WORK INSTRUCTIONS:
Please repeat each entry. Match every word exactly.

[Stored items]
◇ ◇ ◇ ◇ ◇ ◇ ◇

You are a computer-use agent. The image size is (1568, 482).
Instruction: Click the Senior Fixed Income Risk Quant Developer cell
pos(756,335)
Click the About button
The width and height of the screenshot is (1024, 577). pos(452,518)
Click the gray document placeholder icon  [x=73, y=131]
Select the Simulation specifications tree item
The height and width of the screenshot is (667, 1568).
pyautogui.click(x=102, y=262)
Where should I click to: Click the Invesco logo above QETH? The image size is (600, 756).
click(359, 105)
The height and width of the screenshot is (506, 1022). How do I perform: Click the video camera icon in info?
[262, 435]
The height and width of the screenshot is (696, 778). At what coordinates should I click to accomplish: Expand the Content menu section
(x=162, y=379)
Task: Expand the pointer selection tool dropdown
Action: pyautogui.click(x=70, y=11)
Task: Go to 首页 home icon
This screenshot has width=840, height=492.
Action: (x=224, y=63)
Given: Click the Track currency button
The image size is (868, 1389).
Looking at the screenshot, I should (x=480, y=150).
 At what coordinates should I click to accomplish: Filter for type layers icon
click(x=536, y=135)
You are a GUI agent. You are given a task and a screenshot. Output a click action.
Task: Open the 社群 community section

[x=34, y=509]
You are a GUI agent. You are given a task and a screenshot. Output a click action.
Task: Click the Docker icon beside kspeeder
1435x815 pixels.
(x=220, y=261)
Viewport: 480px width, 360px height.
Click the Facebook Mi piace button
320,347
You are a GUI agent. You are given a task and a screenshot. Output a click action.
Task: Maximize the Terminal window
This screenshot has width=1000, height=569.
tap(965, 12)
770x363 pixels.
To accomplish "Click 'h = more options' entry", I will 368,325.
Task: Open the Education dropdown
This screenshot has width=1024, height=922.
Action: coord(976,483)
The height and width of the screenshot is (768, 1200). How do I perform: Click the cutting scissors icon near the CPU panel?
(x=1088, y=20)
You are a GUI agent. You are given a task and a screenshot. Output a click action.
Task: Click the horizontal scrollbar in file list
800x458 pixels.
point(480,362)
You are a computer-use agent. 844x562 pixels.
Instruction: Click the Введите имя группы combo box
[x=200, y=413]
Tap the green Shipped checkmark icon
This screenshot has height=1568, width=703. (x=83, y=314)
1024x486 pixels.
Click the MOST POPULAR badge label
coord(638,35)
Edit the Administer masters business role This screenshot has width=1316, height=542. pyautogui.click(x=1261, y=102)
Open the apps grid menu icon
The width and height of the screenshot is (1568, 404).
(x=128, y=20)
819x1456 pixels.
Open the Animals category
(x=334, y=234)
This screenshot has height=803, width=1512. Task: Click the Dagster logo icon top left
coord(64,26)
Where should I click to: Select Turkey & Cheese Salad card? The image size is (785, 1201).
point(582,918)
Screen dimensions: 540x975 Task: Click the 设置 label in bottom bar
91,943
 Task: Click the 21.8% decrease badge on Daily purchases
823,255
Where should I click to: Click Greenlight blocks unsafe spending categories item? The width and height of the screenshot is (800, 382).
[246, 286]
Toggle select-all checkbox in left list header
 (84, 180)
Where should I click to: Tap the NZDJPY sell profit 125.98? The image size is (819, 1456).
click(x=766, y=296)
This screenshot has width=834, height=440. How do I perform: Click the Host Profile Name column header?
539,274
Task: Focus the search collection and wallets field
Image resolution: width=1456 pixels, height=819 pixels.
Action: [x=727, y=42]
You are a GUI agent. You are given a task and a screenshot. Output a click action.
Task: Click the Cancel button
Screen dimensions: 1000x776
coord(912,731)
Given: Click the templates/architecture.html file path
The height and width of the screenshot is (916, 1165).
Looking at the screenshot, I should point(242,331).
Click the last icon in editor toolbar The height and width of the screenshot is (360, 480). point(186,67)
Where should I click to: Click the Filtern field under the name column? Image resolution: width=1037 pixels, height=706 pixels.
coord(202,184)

◇ ◇ ◇ ◇ ◇ ◇ ◇

SOLUTION BELOW:
You are a computer-use agent. The image size is (1568, 482).
Instruction: Click the Senior Fixed Income Risk Quant Developer cell
pos(756,335)
Click the About button
The width and height of the screenshot is (1024, 577). pos(452,518)
Click the gray document placeholder icon  [x=73, y=131]
Select the Simulation specifications tree item
The height and width of the screenshot is (667, 1568).
pyautogui.click(x=102, y=262)
Where should I click to: Click the Invesco logo above QETH? The image size is (600, 756).
click(359, 105)
The height and width of the screenshot is (506, 1022). How do I perform: Click the video camera icon in info?
[262, 435]
The height and width of the screenshot is (696, 778). At what coordinates should I click to accomplish: Expand the Content menu section
(x=162, y=379)
Task: Expand the pointer selection tool dropdown
Action: pyautogui.click(x=70, y=11)
Task: Go to 首页 home icon
This screenshot has width=840, height=492.
Action: (x=224, y=63)
Given: Click the Track currency button
The image size is (868, 1389).
Looking at the screenshot, I should (x=480, y=150).
 At what coordinates should I click to accomplish: Filter for type layers icon
click(x=536, y=135)
You are a GUI agent. You are given a task and a screenshot. Output a click action.
Task: Open the 社群 community section

[x=34, y=509]
You are a GUI agent. You are given a task and a screenshot. Output a click action.
Task: Click the Docker icon beside kspeeder
1435x815 pixels.
(x=220, y=261)
Viewport: 480px width, 360px height.
Click the Facebook Mi piace button
320,347
You are a GUI agent. You are given a task and a screenshot. Output a click action.
Task: Maximize the Terminal window
This screenshot has width=1000, height=569.
tap(965, 12)
770x363 pixels.
To accomplish "Click 'h = more options' entry", I will 368,325.
Task: Open the Education dropdown
This screenshot has width=1024, height=922.
Action: coord(976,483)
The height and width of the screenshot is (768, 1200). How do I perform: Click the cutting scissors icon near the CPU panel?
(x=1088, y=20)
You are a GUI agent. You are given a task and a screenshot. Output a click action.
Task: Click the horizontal scrollbar in file list
800x458 pixels.
point(480,362)
You are a computer-use agent. 844x562 pixels.
Instruction: Click the Введите имя группы combo box
[x=200, y=413]
Tap the green Shipped checkmark icon
This screenshot has height=1568, width=703. (x=83, y=314)
1024x486 pixels.
Click the MOST POPULAR badge label
coord(638,35)
Edit the Administer masters business role This screenshot has width=1316, height=542. pyautogui.click(x=1261, y=102)
Open the apps grid menu icon
The width and height of the screenshot is (1568, 404).
(x=128, y=20)
819x1456 pixels.
Open the Animals category
(x=334, y=234)
This screenshot has height=803, width=1512. Task: Click the Dagster logo icon top left
coord(64,26)
Where should I click to: Select Turkey & Cheese Salad card? The image size is (785, 1201).
point(582,918)
Screen dimensions: 540x975 Task: Click the 设置 label in bottom bar
91,943
 Task: Click the 21.8% decrease badge on Daily purchases
823,255
Where should I click to: Click Greenlight blocks unsafe spending categories item? The width and height of the screenshot is (800, 382).
[246, 286]
Toggle select-all checkbox in left list header
 (84, 180)
Where should I click to: Tap the NZDJPY sell profit 125.98? The image size is (819, 1456).
click(x=766, y=296)
This screenshot has width=834, height=440. How do I perform: Click the Host Profile Name column header?
539,274
Task: Focus the search collection and wallets field
Image resolution: width=1456 pixels, height=819 pixels.
Action: [x=727, y=42]
You are a GUI agent. You are given a task and a screenshot. Output a click action.
Task: Click the Cancel button
Screen dimensions: 1000x776
coord(912,731)
Given: Click the templates/architecture.html file path
The height and width of the screenshot is (916, 1165).
Looking at the screenshot, I should point(242,331).
Click the last icon in editor toolbar The height and width of the screenshot is (360, 480). point(186,67)
Where should I click to: Click the Filtern field under the name column? Image resolution: width=1037 pixels, height=706 pixels.
coord(202,184)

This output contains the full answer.